What a chump I have been, not to have given the place a second chance until now!
No Pixies in the 21st Century and a fabulous cafe. Free parking and the most beautiful woodland river walk. Golitha Falls perhaps suggests a rather grander drop of water than exists but the area is beautiful and despite the carpark being full, really quiet once we were in the woods.
Golitha Falls is the location of the drowning of the last King of Cornwall.
King Doniert, not a name that has ever come back into fashion ,died in 875 either from fighting in the river or frolicking. Nobody knows. What is rather unbelievable is that these ancient woodlands would have looked pretty much identical to what we experienced yesterday.
Serendipity took us there yesterday. My, rather daft, prejudice against decades old tourist tat has denied me some rather lovely walks. Maybe I need to revisit some of the other places that were crossed off my list more than 30 years ago.
And how lucky was I to have 6 months exploring such a fascinating county with a 2 year old in his wellies.
This patch of England has been my home since 1988, it is far from my place of birth and in that time I have not always lived here. But it is where my soul has its feet under the table. This morning for no reason in particular I wondered why Plymouth Sound was a ‘Sound’. Geography had the answer.
Yesterday we were at the far west reaches of the Sound, at Kingsand and Cawsand. The furthest point seen through the circle is, I believe, the far west point of Plymouth Sound before it becomes the Atlantic Ocean.
Conversely dog grooming occurs on the furthest easterly point at Wembury.
Yesterday I was able to take a photo of Both the easterly point and the most westerly with a wooden tall ship in the middle.
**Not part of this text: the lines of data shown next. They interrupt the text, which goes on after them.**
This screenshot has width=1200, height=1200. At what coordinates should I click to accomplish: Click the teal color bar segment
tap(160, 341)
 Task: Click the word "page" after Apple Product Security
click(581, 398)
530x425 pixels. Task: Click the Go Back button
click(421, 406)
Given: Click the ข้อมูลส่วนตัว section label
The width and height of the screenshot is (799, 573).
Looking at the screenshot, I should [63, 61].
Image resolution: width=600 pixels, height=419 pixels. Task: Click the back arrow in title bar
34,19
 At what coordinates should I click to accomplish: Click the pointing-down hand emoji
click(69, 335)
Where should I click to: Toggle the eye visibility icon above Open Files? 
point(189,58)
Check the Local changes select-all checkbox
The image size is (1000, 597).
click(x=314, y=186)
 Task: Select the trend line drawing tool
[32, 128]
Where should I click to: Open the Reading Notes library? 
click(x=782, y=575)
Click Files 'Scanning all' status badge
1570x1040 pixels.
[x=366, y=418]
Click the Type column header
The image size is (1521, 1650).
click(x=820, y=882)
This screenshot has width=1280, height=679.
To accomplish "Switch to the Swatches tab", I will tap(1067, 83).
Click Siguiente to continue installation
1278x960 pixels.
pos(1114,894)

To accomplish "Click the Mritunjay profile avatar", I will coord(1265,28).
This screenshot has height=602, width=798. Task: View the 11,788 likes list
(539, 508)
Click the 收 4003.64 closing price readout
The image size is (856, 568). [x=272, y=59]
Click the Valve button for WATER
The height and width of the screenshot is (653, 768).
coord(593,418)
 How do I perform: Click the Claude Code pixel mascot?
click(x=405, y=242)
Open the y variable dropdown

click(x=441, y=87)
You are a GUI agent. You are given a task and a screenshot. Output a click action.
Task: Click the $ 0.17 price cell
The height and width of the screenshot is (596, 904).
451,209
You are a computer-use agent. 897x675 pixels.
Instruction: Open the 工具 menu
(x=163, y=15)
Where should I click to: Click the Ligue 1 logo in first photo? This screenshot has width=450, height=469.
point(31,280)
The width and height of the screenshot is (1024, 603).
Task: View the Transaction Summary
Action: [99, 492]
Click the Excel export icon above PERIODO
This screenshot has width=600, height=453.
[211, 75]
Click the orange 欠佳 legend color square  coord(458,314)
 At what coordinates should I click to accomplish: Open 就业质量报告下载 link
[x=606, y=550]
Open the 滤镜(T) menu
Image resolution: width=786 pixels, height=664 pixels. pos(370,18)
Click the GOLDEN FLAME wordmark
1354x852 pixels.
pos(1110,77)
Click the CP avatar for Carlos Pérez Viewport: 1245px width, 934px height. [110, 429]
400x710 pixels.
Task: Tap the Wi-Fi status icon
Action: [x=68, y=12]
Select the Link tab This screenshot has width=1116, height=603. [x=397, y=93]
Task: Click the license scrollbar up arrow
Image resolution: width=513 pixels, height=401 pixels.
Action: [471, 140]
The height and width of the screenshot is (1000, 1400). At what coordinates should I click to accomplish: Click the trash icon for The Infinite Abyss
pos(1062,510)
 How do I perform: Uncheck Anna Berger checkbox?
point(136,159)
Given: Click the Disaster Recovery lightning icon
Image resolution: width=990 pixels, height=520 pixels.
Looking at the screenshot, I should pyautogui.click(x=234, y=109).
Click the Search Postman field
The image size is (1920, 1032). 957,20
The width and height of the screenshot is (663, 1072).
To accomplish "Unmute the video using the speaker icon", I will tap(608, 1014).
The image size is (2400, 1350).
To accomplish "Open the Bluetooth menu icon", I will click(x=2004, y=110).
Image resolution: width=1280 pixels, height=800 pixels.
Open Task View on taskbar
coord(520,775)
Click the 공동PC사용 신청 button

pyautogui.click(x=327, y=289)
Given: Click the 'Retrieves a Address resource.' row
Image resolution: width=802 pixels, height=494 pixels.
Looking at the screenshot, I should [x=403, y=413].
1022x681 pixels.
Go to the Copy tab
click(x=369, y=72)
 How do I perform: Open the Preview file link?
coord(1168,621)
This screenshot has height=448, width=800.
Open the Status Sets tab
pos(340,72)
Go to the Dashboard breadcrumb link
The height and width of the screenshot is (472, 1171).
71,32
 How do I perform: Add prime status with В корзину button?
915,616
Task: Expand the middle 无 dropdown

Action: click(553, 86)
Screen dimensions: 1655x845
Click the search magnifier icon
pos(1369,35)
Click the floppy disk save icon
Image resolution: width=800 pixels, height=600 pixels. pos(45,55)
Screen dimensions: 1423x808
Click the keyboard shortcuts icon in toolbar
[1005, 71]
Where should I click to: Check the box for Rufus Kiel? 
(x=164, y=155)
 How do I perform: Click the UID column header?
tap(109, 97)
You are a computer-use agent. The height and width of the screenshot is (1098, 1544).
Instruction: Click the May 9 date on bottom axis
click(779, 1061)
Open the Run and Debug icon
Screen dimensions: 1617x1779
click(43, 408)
The Pelican of London had just left Plymouth and was taking quite a buffering from the wind as it sheltered in Cawsand Bay. Madness to think that a tall ship moored here would, in the past, have been ripe, low hanging fruit for the smugglers, pirates and wreckers of all the places we love to walk our dogs and enjoy gorgeous scenery.
Bigger than a bight and wider than a fjord . Packed with history and landscape. 99% of @theoldmortuary blogs occur from here.
In a week of unexpected journeys this one took us to Mounts Bay this morning. Scene of the 2024 Prostate Charity swim. Today the destination where we returned Miss VV to her dad after a day and night of campervanning excitement for a four year old. On that time we learned that a local cutprice megastore was actually a World of Honey and that car journeys are measured by increments known as Penguin Rocks.
Never has Trago Mills been so romantically named and a measure of a Penguin Rock is 7 minutes. These small revelations happen when you only get to see a grandchild once or twice a year. She doesn’t know that we find Trago to be a bit of a chore. We don’t know what Penguin Rock is. We have all gained something today.
A ladybird sought sanctuary from a sea holly, initially from the sun but ultimately from another heavy rain storm.
We sought sanctuary at a cafe called Hoxton Special, promising life changing coffee.
Of course we have no way of knowing if this coffee changed our lives. We drank 1 and a half cups each and left the cafe.
Having avoided the storm, fully caffeinated up we set about the rest of our day. Which decisions were coffee related and which were not is one of lifes great unknowns. But like many good cafes they provided something to consider.